- [What is asked]
1. In the Script activity article, which DDL statements are given as examples?
2. Return the passage of the Script activity article from "Try out Data" to "trial for free!", copied word for word.

- [Text segment]
--- start ---

Transform data by using the Script activity in Azure Data Factory or Synapse Analytics

आलेख
10/03/2024

APPLIES TO: Azure Data Factory Azure Synapse Analytics

Tip

Try out Data Factory in Microsoft Fabric, an all-in-one analytics solution for enterprises. Microsoft Fabric covers everything from data movement to data science, real-time analytics, business intelligence, and reporting. Learn how to start a new trial for free!

You use data transformation activities in a Data Factory or Synapse pipeline to transform and process raw data into predictions and insights. The Script activity is one of the transformation activities that pipelines support. This article builds on the transform data article, which presents a general overview of data transformation and the supported transformation activities.

Using the script activity, you can execute common operations with Data Manipulation Language (DML), and Data Definition Language (DDL). DML statements like INSERT, UPDATE, DELETE and SELECT let users insert, modify, delete, and retrieve data in the database. DDL statements like CREATE, ALTER and DROP allow a database manager to create, modify, and remove database objects such as tables, indexes, and users.

--- end ---

- [Interface element records]
--- start ---

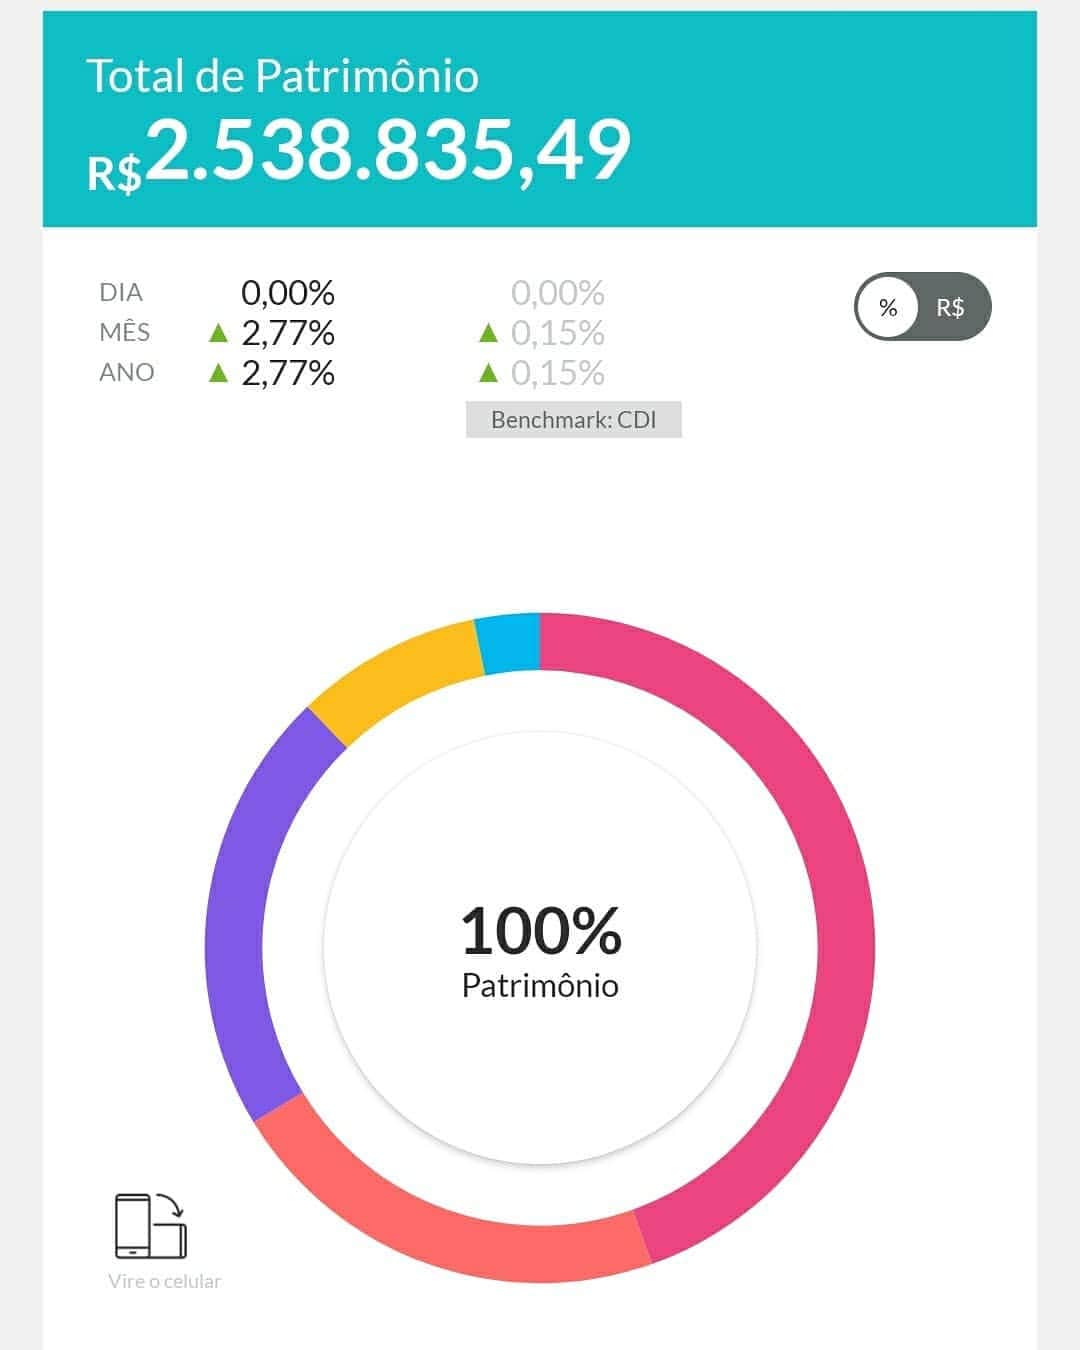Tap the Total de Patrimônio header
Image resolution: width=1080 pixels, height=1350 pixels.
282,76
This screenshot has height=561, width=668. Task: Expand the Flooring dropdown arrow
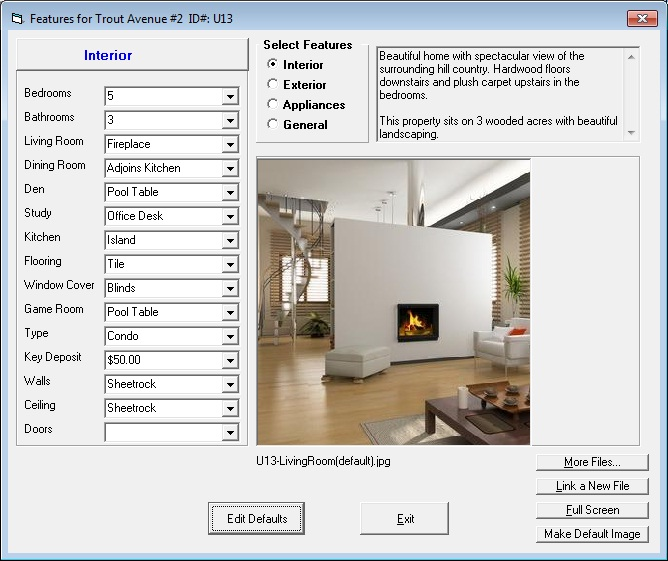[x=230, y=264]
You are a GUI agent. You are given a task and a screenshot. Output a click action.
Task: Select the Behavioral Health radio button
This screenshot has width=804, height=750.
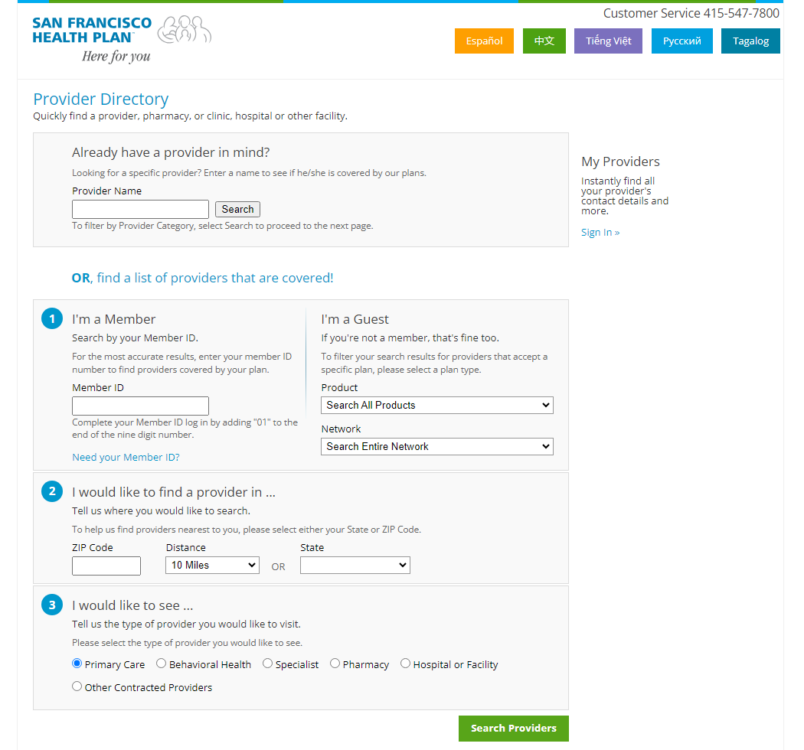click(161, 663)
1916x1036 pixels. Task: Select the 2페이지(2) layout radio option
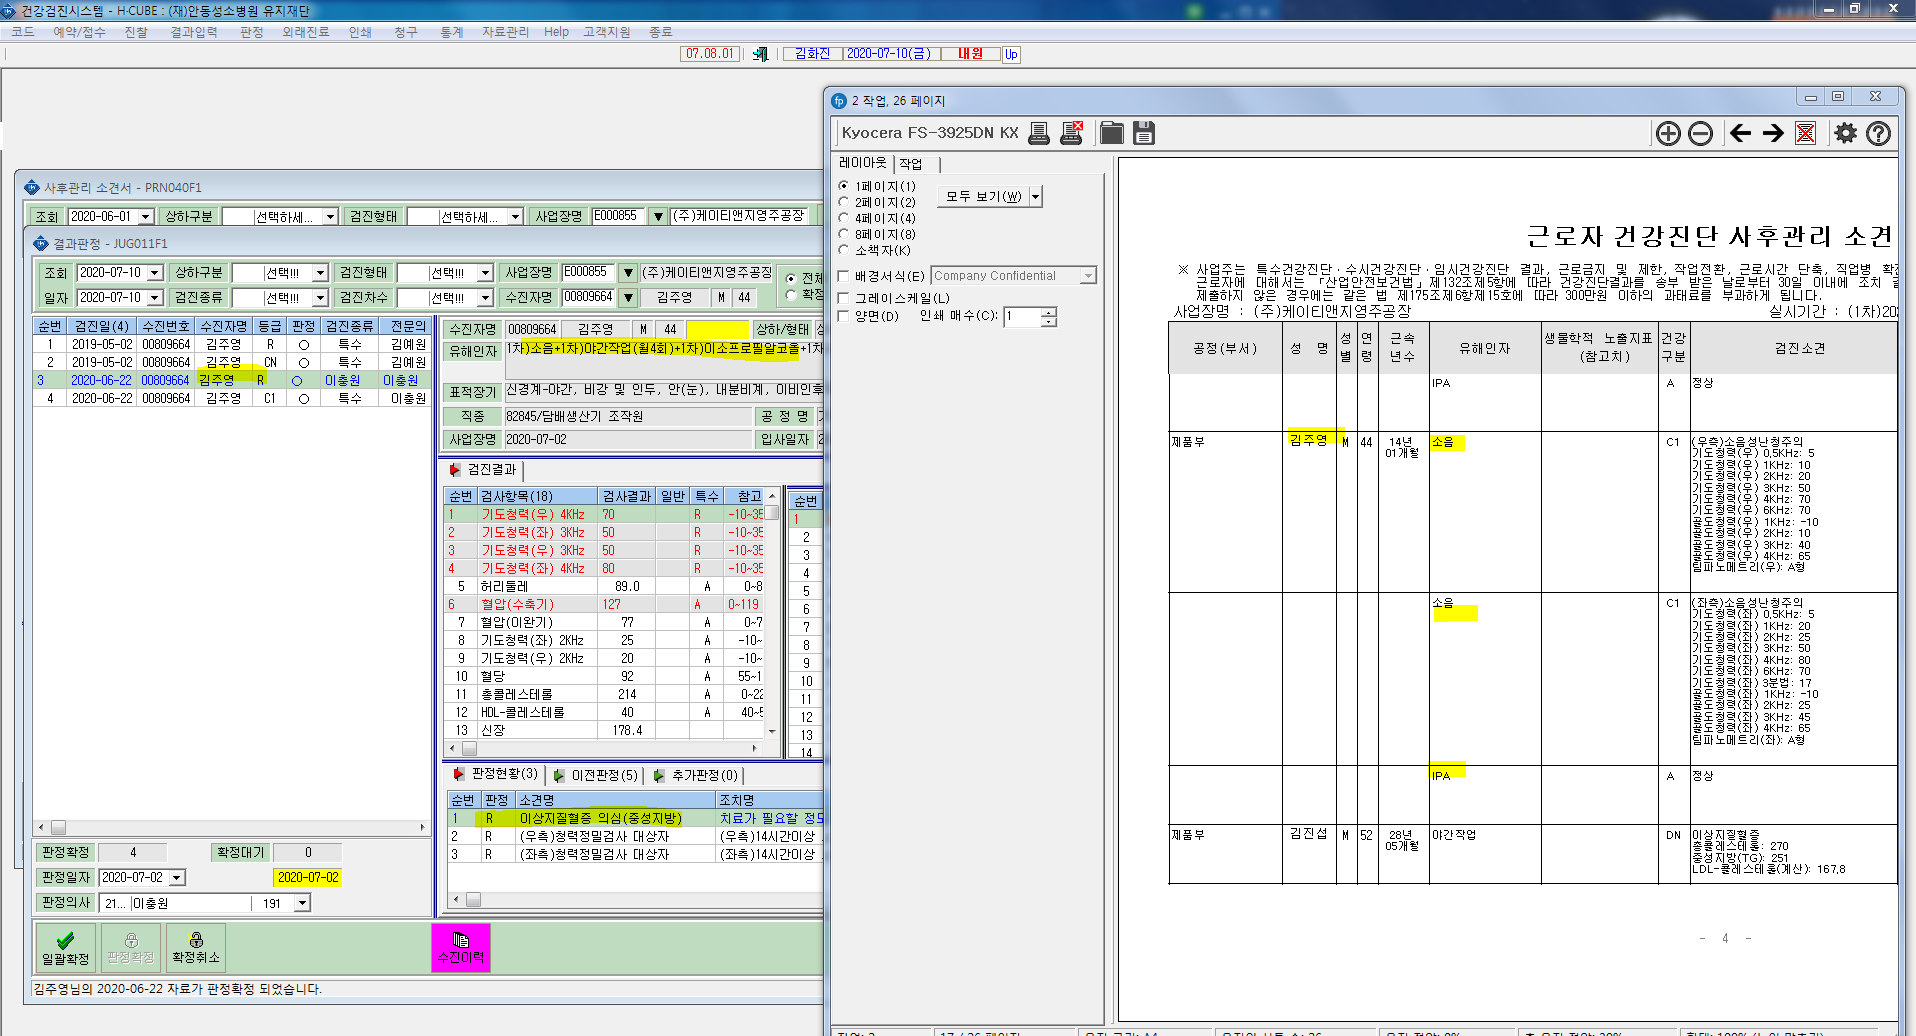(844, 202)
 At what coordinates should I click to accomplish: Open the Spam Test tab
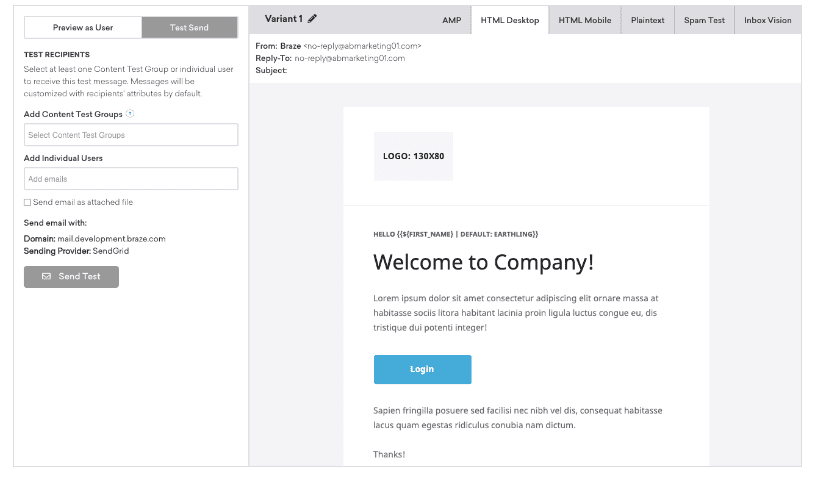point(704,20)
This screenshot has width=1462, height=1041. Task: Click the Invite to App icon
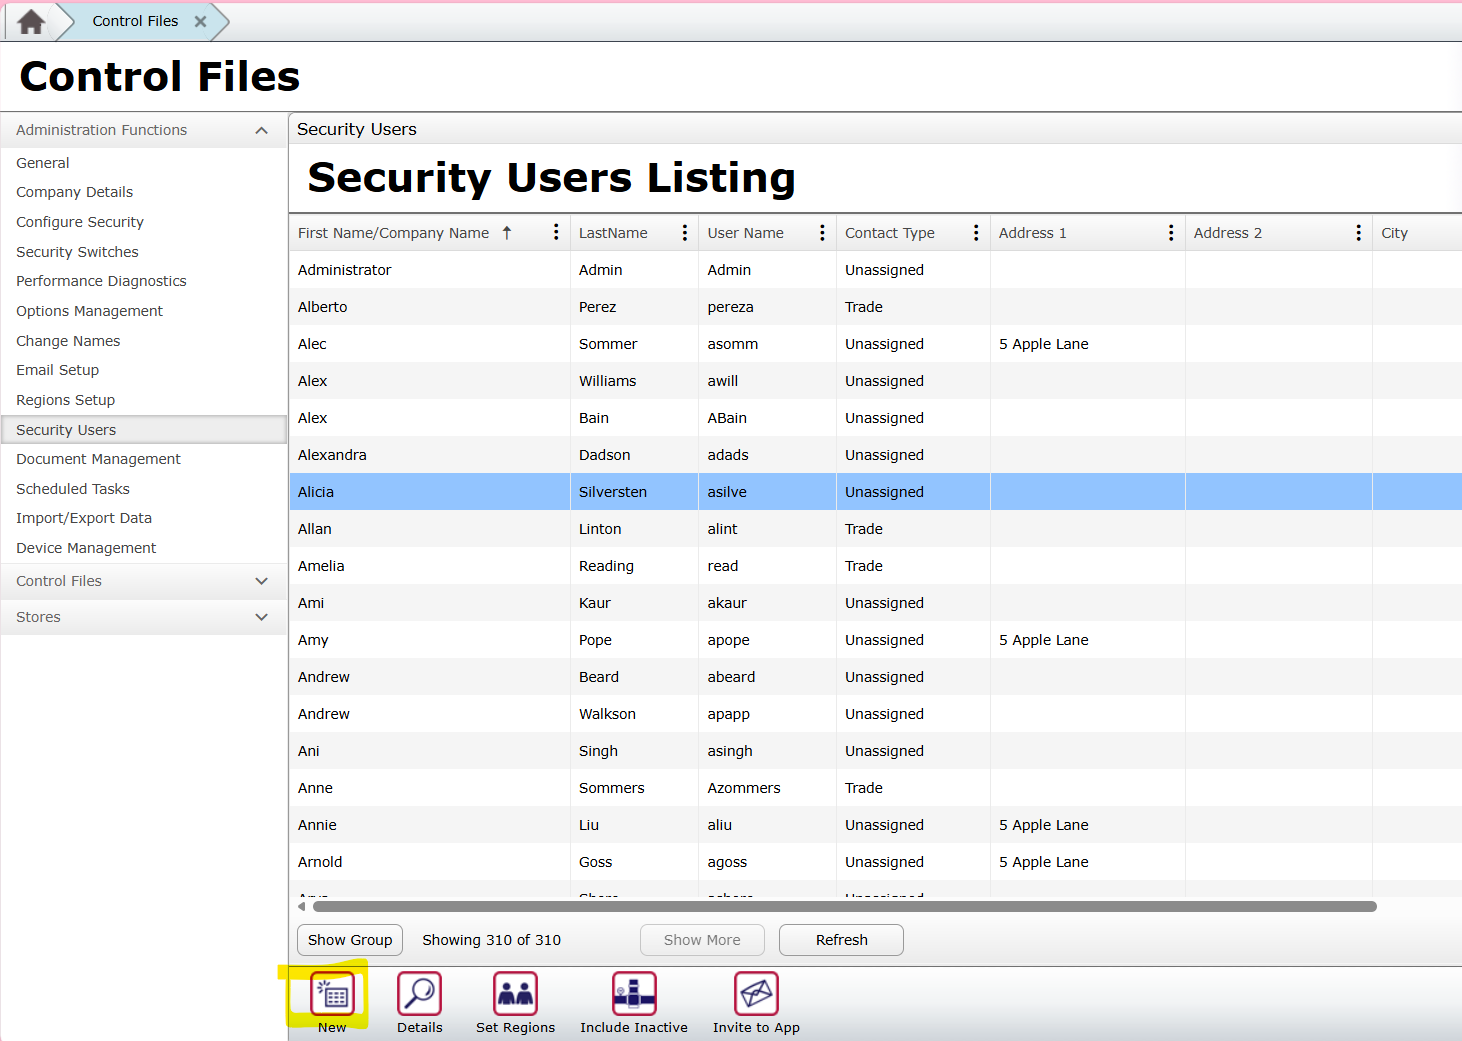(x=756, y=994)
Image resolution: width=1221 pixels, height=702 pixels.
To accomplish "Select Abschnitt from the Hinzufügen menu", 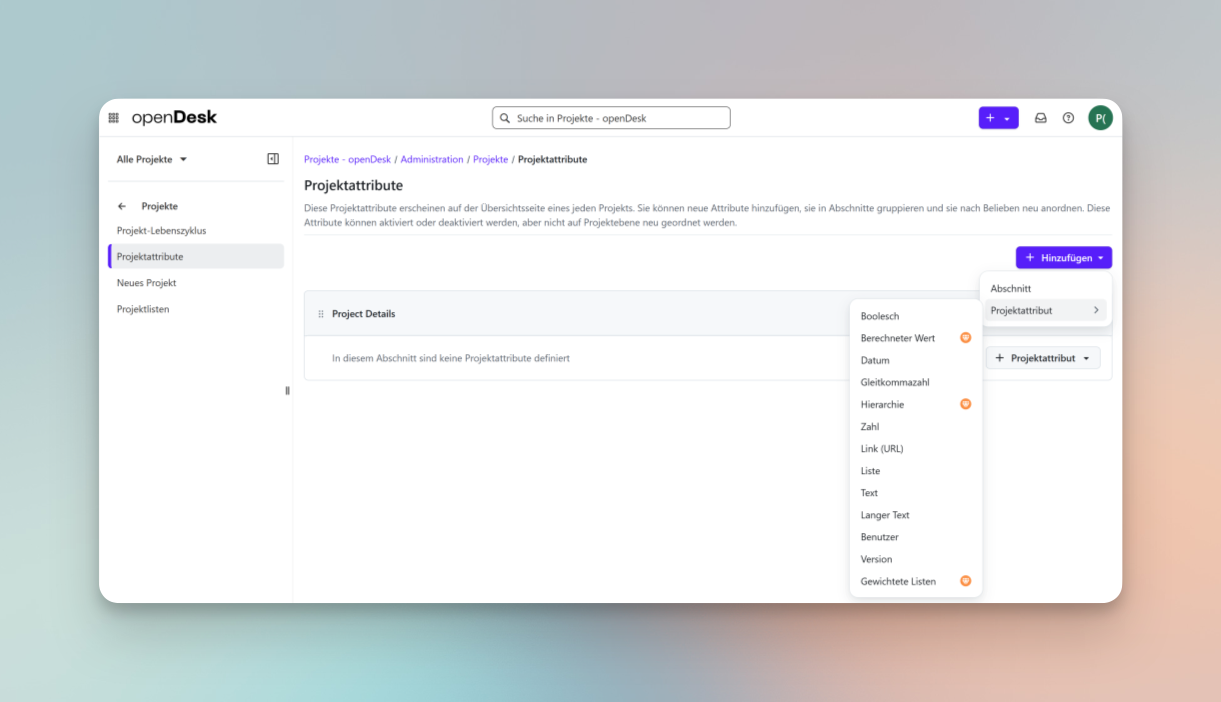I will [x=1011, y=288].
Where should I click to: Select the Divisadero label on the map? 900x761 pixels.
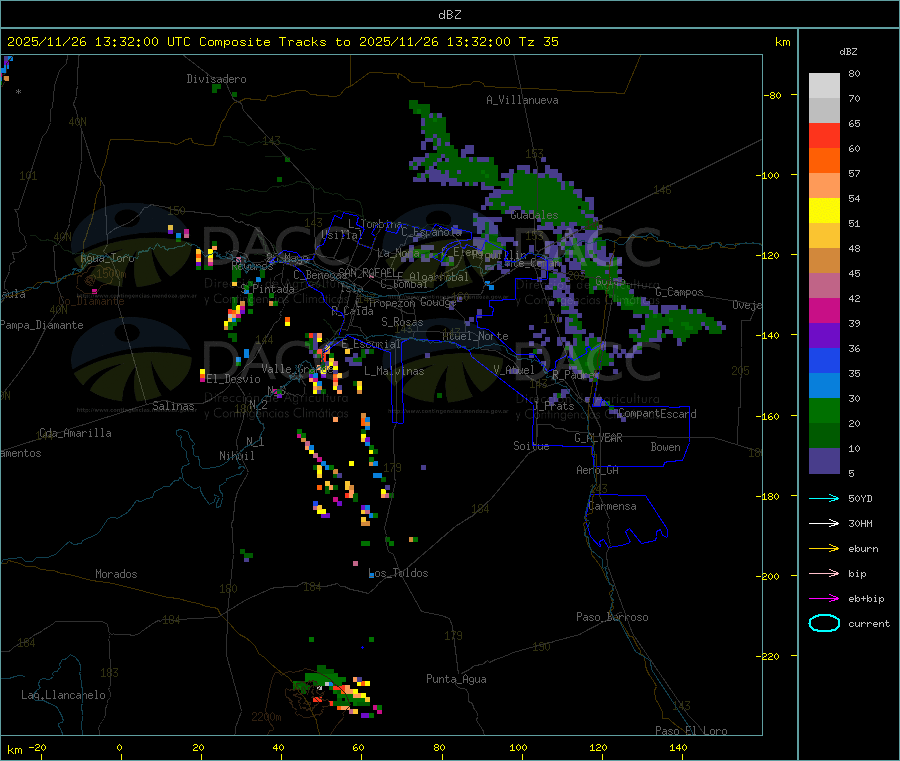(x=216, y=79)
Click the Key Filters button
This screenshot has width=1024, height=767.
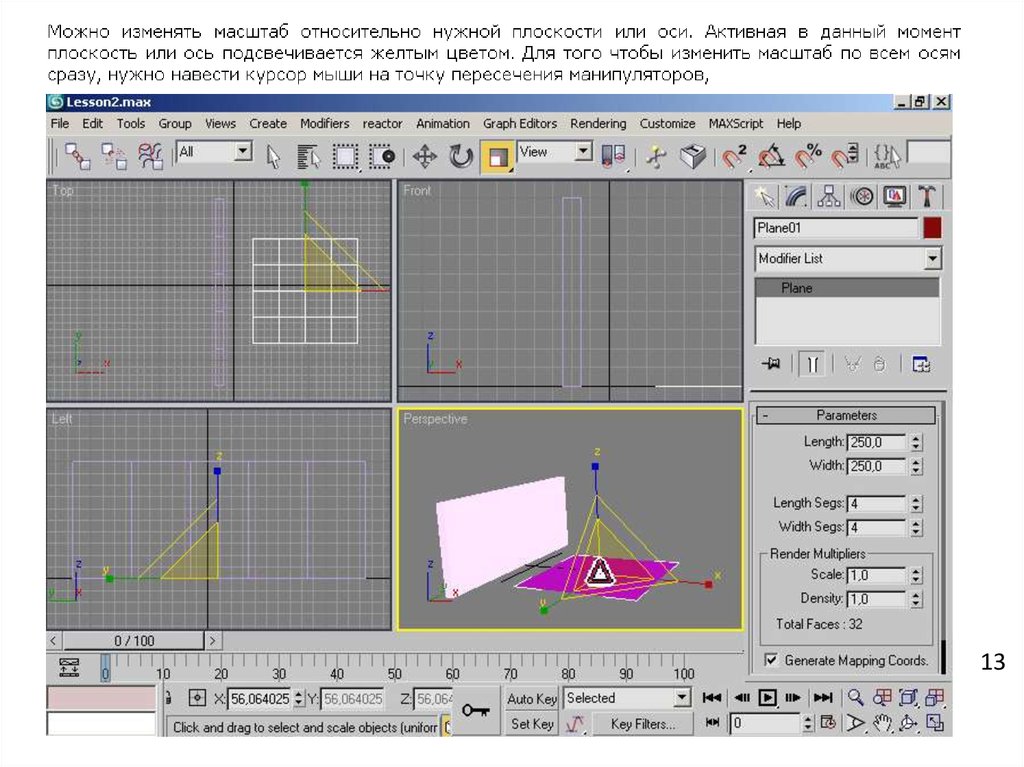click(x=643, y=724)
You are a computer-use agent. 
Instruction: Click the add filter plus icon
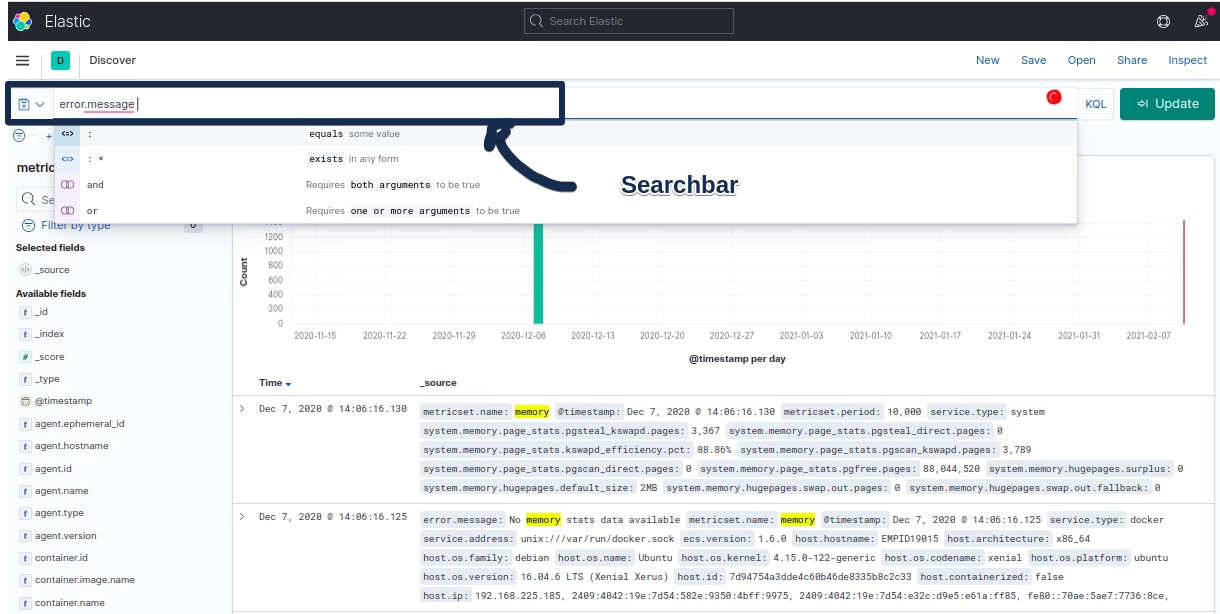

--- end ---

- [Answers by task]
1. CREATE, ALTER and DROP.

2.
Try out Data Factory in Microsoft Fabric, an all-in-one analytics solution for enterprises. Microsoft Fabric covers everything from data movement to data science, real-time analytics, business intelligence, and reporting. Learn how to start a new trial for free!